Ferroptosis activates NK and CAR T cell-mediated anti-tumor immunity in Acute Myeloid Leukemia Free

Resistance to apoptosis remains a major clinical challenge in acute myeloid leukemia (AML), especially in relapsed/refractory (R/R) cases following standard therapies including venetoclax (VEN) -containing regimens. While immunotherapy has revolutionized the treatment of R/R lymphoid malignancies and certain solid tumors, its efficacy in AML remains limited due to the immunologically “cold” tumor microenvironment. These challenges underscore the urgent need to develop novel treatment strategies to overcome apoptosis resistance while eliciting a durable anti-AML immune response.

Ferroptosis, an iron-dependent form of cell death negatively regulated by glutathione peroxidase 4 (GPX4),represents a promising alternative in therapy-resistant solid tumors. In AML, we recently demonstrated that inhibiting GPX4 induces a distinct, mitochondria-dependent form of ferroptosis termed “mitochondrial ferroptosis”, highlighting the new therapeutic potential (Leukemia;38:729-740, 2024).However, its effect on AML immunity remains unexplored.

Emerging evidence suggests that ferroptosis can trigger immunogenic cell death (ICD) through the release of danger-associated molecular patterns (DAMPs), activating immune cells and promoting anti-tumor immunity, primarily in the context of solid tumors.

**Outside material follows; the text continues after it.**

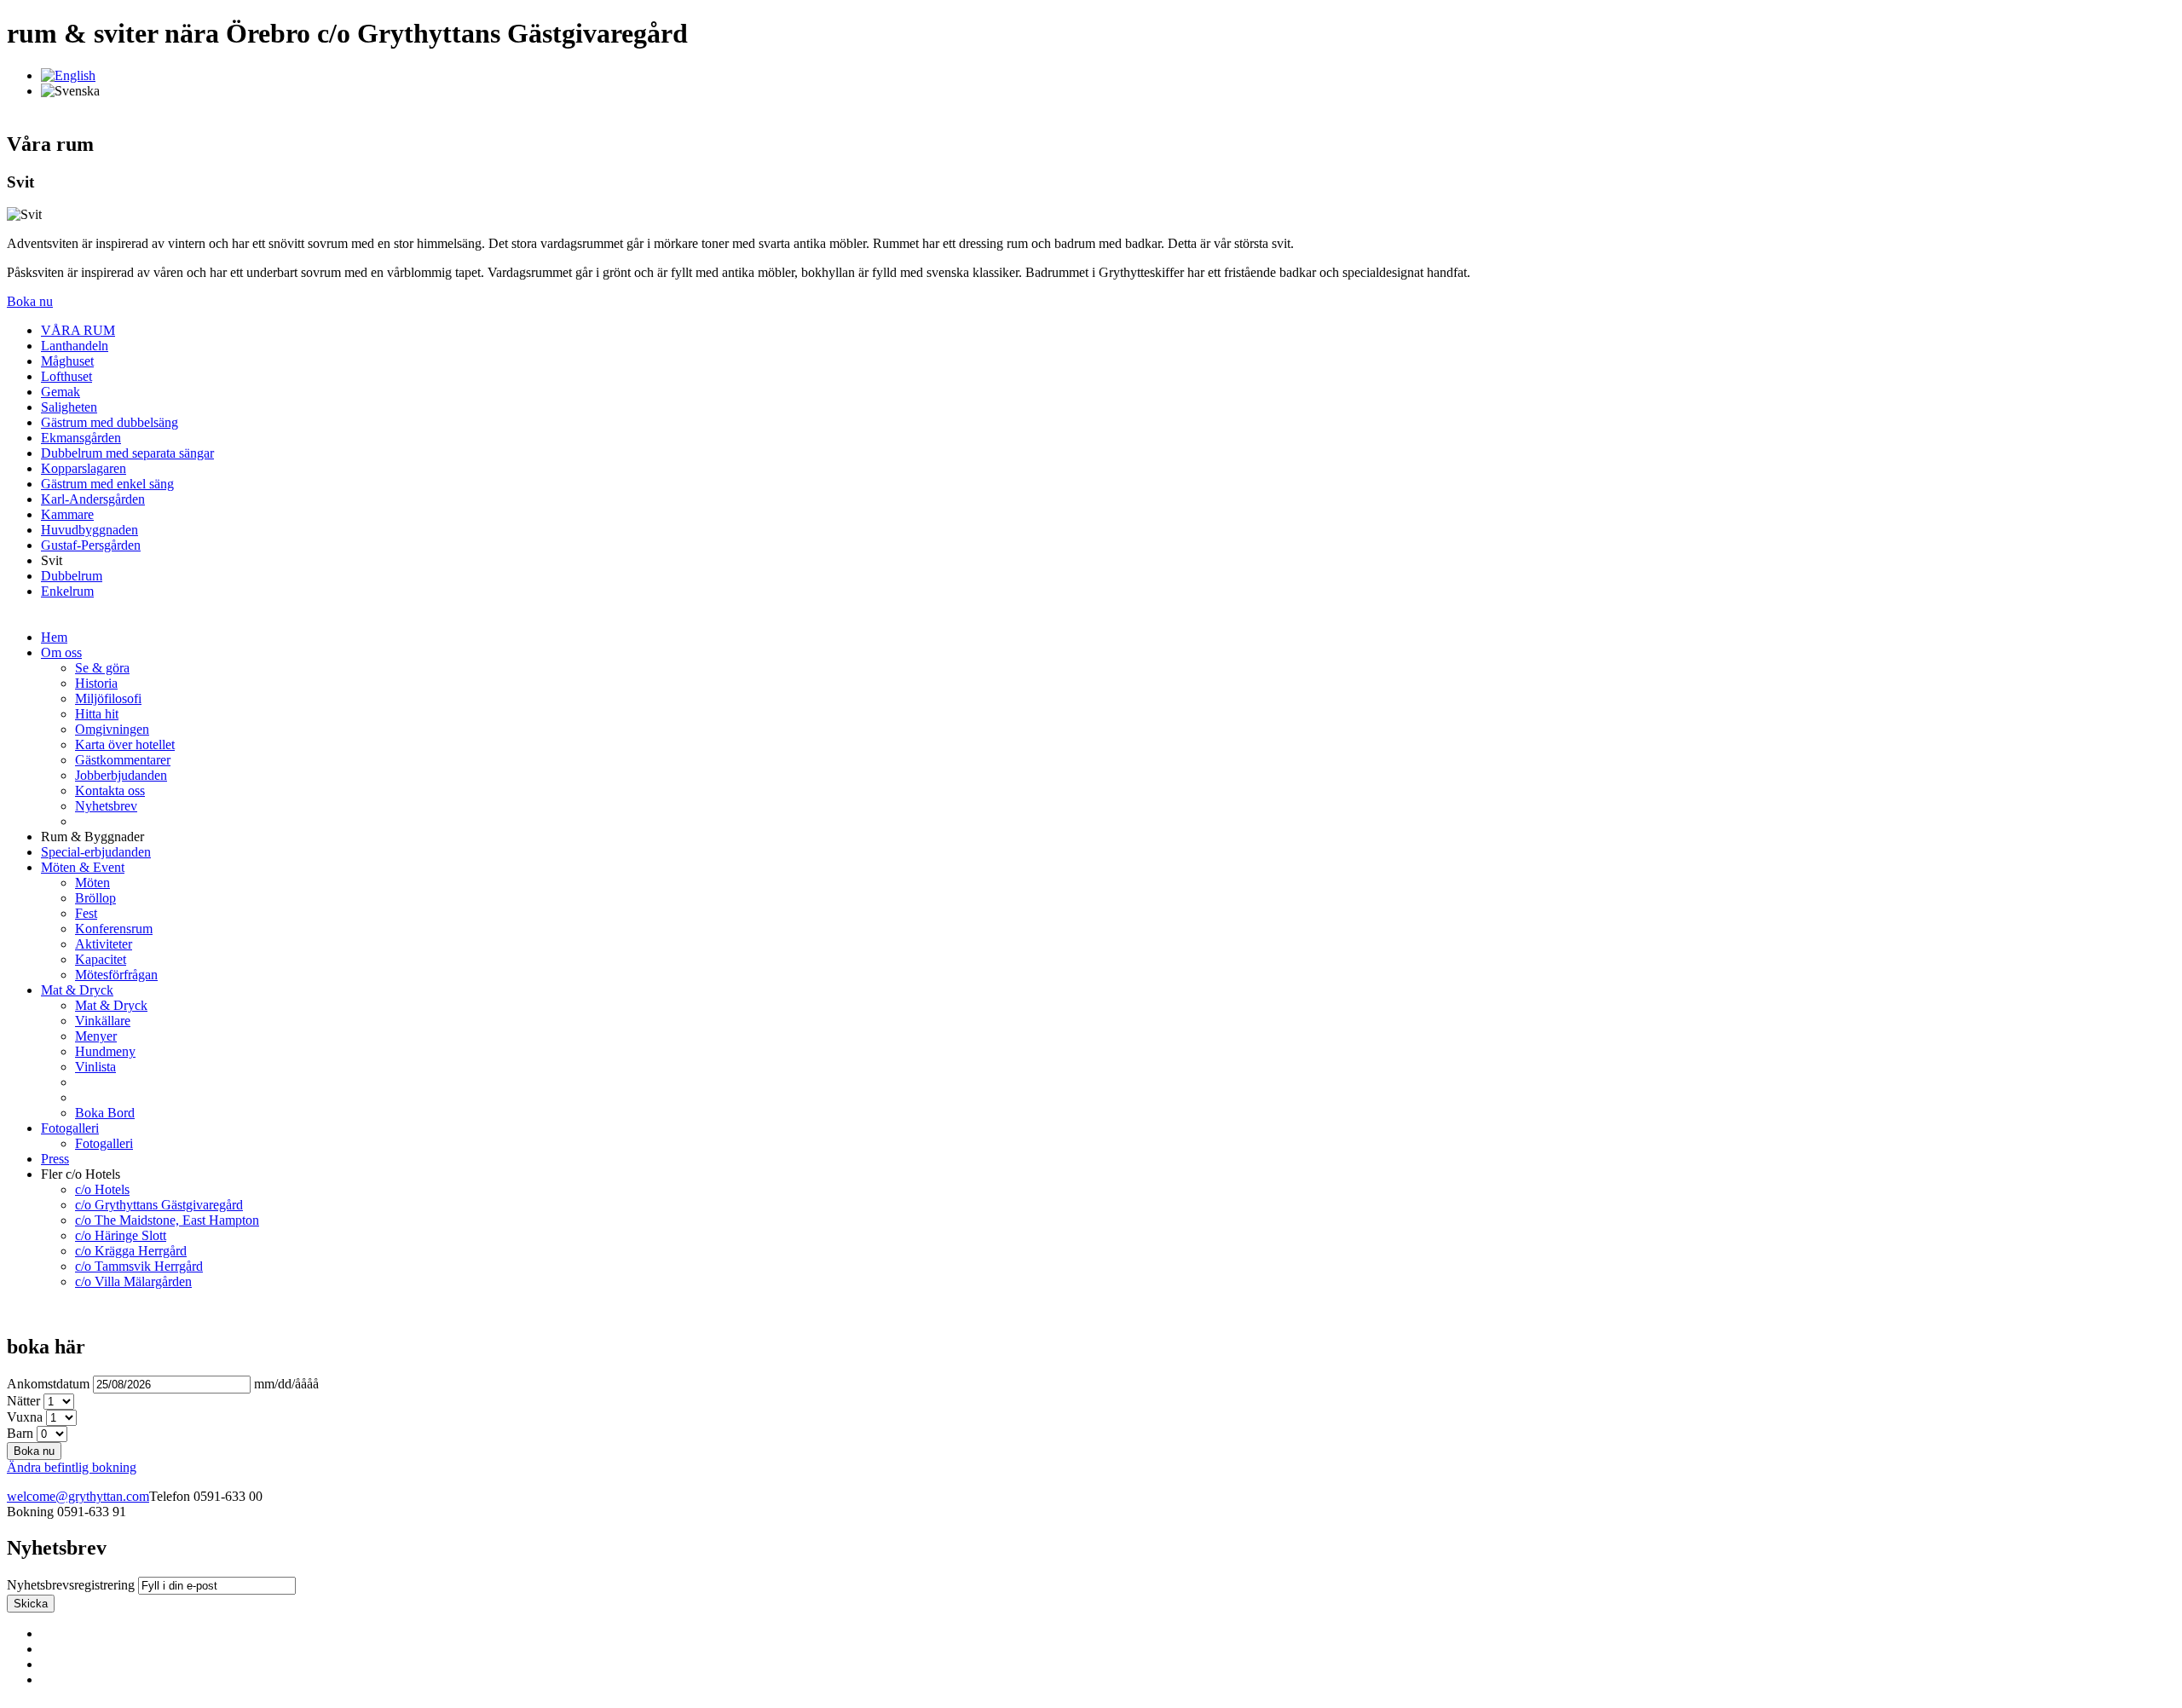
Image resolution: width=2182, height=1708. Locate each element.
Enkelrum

As the immunogenicity of ferroptosis is highly context-dependent, it is critical to elucidate the immunogenic properties of ferroptosis specifically in AML to develop tailored immune-potentiating therapeutics.

To investigate whether GPX4 inhibition induces ICD signaling in AML, we applied a doxycycline (dox)-inducible GPX4-knockdown (KD) system in MOLM-13 cells and assessed key DAMPs including ATP, HMGB1, and calreticulin (CRT), using CTG assay, ELISA, and flow cytometry, respectively. GPX4-KD significantly increased extracellular ATP (p < 0.01) and HMGB1 (p < 0.5) levels, as well as the surface expression of CRT (p < 0.0001) on AML cells. These effects were reversed by a ferroptosis inhibitor, ferrostatin-1 (Fer-1), confirming ferroptosis dependence. Similar results were reproduced in OCI-AML3 cells. Pharmacological inhibition of GPX4 by RSL3 also demonstrated a time-dependent increase in ATP, HMGB1, and CRT levels in MOLM13 cells, all of which were also suppressed by Fer-1. Notably, treatment with venetoclax, which induces apoptosis, failed to trigger significant ICD signals except for HMGB1, suggesting that the DAMP profile induced by ferroptosis is distinct from and potentially more immunogenic than apoptosis-induced ICD. Consistent results were observed upon treatment with the selective GPX4 inhibitor ML210 in both MOLM13 and OCI-AML3 cells.

Next, to test our hypothesis that ferroptosis enhances the anti-AML activity of immune effectors, we co-cultured NK cells with ferroptotic AML cells and assessed AML cell killing using the Incucyte live-cell imaging system. Co-culture of NK cells with dox-induced GPX4-KD or RSL3-treated AML cells significantly enhanced AML cell killing (p < 0.0001, 3.4-fold increase in co-culture with NK cells alone, 5.9-fold increase with shGPX4 alone, and 11.6-fold increase in co-culture with NK cells and shGPX4, respectively, compared to untreated controls). This demonstrates that ferroptosis enhances NK cell-mediated anti-AML effects. Mechanistically, we observed that inhibition of GPX4 significantly reduces HLA class 1 surface expression in both AML cell lines (>50% decrease compared to controls, p=<0.0001) and primary samples (>75% decrease compared to controls). This suggests that diminished HLA-dependent immune evasion may also contribute to NK cell-mediated AML cell killing in addition to DAMPs release. We next conducted similar co-culture experiments using CD123-targeted CAR T cells. CD123-CAR T cells exhibited significantly enhanced AML cell killing (p ≤ 0.01, 3.2-fold increase in co-culture with NK cell alone, 4.7-fold increase with shGPX4 alone, and 8.3-fold increase in co-culture with CAR T cells and shGPX4, respectively, compared to untreated controls). These results confirm that ferroptosis enhances CAR-T cell anti-AML activity.

In summary, our findings demonstrate that ferroptosis enhances anti-AML immunity, likely through the release of ICD signals. These results provide a potential basis for developing ferroptosis-based immunotherapy in AML, warranting further investigation into the underlying molecular mechanisms and in vivo validation of the concept.